Eur J Neurol. 2025 Dec;32(12):e70462. doi: 10.1111/ene.70462.
ABSTRACT
BACKGROUND: In patients with giant cell arteritis (GCA), 2.8%-8.2% present with ischemic stroke (IS) or transient ischemic attack (TIA). GCA diagnosis may be overlooked, and immunosuppressive treatment delayed if typical symptoms are absent or if a common cause of IS coexists. This study aimed to identify potential markers of GCA through clinical evaluation and baseline investigation of IS/TIA patients.
METHODS: Two authors independently conducted a scoping review using MEDLINE and EMBASE databases to identify patients diagnosed with GCA after presenting with IS/TIA. All articles, including the gray literature, were considered from January 2000 onwards if individualized data were described. Only cases of IS/TIA with GCA later diagnosed as the etiology were included for analysis.
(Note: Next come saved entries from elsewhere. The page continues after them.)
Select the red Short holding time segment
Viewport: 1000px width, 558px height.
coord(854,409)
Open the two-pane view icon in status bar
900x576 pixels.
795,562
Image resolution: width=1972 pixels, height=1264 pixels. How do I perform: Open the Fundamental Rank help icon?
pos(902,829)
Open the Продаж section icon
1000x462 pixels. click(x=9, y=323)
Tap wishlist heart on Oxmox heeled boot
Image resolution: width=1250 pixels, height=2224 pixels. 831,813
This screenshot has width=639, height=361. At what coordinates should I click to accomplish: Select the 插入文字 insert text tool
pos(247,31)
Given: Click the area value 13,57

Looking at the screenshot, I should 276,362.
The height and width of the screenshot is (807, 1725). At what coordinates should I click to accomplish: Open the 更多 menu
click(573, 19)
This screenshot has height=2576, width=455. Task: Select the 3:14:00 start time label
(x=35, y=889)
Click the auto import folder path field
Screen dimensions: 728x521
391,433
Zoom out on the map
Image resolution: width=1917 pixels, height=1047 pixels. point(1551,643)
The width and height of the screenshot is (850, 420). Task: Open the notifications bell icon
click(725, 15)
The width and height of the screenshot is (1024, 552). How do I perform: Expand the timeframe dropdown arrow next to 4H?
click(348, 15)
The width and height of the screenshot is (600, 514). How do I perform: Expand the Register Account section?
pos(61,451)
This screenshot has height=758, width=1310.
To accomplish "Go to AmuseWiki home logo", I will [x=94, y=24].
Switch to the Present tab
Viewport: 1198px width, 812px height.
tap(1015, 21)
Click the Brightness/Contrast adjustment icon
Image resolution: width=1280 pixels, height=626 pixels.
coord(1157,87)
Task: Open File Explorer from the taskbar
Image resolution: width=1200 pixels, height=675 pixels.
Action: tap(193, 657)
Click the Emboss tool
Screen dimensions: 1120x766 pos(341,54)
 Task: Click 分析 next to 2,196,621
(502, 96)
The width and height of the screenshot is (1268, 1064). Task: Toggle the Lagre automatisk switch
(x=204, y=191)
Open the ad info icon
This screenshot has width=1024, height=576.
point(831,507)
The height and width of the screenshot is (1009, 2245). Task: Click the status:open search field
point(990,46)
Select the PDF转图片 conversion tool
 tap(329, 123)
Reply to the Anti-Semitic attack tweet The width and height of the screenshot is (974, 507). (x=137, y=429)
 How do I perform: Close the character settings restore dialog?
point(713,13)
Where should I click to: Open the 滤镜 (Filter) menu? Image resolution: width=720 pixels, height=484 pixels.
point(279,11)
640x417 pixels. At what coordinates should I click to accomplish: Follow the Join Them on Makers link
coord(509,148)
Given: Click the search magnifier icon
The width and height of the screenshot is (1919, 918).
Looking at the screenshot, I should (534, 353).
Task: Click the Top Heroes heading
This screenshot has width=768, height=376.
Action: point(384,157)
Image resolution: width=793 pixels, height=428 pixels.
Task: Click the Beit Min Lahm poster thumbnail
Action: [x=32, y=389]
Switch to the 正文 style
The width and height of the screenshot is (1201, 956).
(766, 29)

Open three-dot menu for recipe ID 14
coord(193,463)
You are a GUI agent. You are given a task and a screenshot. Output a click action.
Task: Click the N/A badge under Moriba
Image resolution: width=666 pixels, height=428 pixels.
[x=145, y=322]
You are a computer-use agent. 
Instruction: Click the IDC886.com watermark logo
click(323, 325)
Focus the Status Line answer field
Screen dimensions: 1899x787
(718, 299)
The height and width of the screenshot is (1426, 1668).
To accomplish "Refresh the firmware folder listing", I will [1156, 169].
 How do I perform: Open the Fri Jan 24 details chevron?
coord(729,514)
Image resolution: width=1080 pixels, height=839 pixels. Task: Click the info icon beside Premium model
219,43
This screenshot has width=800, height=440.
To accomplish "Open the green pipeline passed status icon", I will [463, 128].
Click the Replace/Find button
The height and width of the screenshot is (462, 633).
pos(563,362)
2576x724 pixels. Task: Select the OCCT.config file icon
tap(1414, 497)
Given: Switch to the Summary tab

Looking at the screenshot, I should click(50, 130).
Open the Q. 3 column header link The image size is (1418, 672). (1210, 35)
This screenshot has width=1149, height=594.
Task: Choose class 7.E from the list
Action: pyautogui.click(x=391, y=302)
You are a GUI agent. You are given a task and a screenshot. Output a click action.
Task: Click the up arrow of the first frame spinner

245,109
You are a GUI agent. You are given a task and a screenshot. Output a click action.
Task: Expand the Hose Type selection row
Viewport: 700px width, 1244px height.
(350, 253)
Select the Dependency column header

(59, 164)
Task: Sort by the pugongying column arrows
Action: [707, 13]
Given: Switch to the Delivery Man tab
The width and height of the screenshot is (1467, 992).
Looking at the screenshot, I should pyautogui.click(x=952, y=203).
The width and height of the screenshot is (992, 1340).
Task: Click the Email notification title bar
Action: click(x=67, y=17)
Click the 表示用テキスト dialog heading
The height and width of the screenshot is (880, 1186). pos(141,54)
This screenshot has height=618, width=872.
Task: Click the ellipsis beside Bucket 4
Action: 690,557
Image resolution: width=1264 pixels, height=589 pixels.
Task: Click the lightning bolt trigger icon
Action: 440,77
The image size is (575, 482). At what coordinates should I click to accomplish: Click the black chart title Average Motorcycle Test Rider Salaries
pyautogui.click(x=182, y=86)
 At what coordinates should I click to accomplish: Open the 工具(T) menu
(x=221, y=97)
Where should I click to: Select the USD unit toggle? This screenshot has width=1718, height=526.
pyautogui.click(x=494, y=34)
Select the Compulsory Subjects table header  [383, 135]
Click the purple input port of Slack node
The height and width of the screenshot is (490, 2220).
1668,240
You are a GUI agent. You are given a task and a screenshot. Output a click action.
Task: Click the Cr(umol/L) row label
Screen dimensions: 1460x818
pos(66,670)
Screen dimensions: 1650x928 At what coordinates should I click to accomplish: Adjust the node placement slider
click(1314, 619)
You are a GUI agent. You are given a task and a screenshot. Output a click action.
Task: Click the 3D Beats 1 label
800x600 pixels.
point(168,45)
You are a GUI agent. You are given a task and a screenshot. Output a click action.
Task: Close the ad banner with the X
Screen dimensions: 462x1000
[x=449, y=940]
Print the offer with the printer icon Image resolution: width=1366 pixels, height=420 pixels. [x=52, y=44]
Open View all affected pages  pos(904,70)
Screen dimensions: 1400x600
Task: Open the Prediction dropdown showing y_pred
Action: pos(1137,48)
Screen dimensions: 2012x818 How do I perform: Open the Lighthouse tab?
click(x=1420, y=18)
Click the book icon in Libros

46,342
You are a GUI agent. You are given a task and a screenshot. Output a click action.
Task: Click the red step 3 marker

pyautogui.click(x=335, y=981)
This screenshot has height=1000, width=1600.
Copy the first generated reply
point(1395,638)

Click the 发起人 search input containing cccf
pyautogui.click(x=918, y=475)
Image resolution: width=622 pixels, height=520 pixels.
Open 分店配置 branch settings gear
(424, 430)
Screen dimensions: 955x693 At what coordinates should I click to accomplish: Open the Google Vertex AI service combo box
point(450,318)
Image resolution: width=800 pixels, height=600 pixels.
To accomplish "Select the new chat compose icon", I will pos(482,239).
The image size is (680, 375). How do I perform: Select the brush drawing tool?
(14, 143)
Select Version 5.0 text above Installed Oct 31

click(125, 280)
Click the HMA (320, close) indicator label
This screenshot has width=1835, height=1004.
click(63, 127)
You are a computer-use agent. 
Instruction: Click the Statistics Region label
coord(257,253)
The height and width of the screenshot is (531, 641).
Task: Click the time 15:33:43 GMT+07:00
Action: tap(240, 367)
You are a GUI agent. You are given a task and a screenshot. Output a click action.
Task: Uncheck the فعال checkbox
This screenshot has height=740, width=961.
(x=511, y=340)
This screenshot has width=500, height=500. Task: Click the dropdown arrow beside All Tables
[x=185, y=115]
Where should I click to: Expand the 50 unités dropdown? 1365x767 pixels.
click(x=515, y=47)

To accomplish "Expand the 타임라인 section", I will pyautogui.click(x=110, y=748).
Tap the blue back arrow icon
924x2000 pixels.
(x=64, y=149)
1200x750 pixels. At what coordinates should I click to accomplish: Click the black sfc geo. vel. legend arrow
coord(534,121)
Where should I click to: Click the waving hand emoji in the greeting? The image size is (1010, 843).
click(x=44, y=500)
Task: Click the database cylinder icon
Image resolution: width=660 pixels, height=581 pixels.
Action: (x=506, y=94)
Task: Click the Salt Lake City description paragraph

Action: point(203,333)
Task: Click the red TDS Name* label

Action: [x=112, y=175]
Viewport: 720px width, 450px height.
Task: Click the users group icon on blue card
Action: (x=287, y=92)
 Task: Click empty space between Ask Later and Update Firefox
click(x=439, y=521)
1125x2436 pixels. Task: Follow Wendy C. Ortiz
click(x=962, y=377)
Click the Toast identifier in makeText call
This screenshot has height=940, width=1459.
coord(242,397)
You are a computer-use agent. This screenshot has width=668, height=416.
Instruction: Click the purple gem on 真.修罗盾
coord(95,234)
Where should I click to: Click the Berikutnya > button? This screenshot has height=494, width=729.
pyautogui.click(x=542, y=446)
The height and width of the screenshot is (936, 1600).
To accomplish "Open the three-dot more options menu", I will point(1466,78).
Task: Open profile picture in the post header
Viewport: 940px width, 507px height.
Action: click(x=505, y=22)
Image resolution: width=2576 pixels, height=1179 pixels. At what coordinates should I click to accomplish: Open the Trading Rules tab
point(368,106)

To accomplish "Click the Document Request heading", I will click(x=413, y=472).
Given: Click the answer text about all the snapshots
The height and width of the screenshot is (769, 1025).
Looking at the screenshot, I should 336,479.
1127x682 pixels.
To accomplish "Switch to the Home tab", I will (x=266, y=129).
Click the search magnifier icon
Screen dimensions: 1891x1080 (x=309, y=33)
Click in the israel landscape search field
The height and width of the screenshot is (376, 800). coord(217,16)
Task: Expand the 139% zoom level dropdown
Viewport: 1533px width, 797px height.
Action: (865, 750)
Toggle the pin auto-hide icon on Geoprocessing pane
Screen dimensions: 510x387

RESULTS: A total of 101 publications were included, pooling data on 141 patients for analysis. The mean age was 73.6 years, and 61 were women. Patients experienced either single (56.0%) or multiple IS/TIA events (44.0%). Associated symptoms included GCA-related pain, such as headaches (50.4%), constitutional symptoms (47.5%), and temporal artery inflammation (27.0%). Neurological deficits involved corticospinal tracts (41.8%), and cerebellar functions (53.2%). Most patients had clinical or radiological evidence of vertebrobasilar involvement (83.7%). Multifocal involvement of the vertebrobasilar and carotid territories was supported when combining clinical-radiological manifestations (41.1%). Recurrent events were common (44.0%).
CONCLUSION: GCA should be considered in IS/TIA patients aged ≥ 50 years with vertebrobasilar or multiterritorial involvement, or recurrent IS/TIA despite secondary prevention.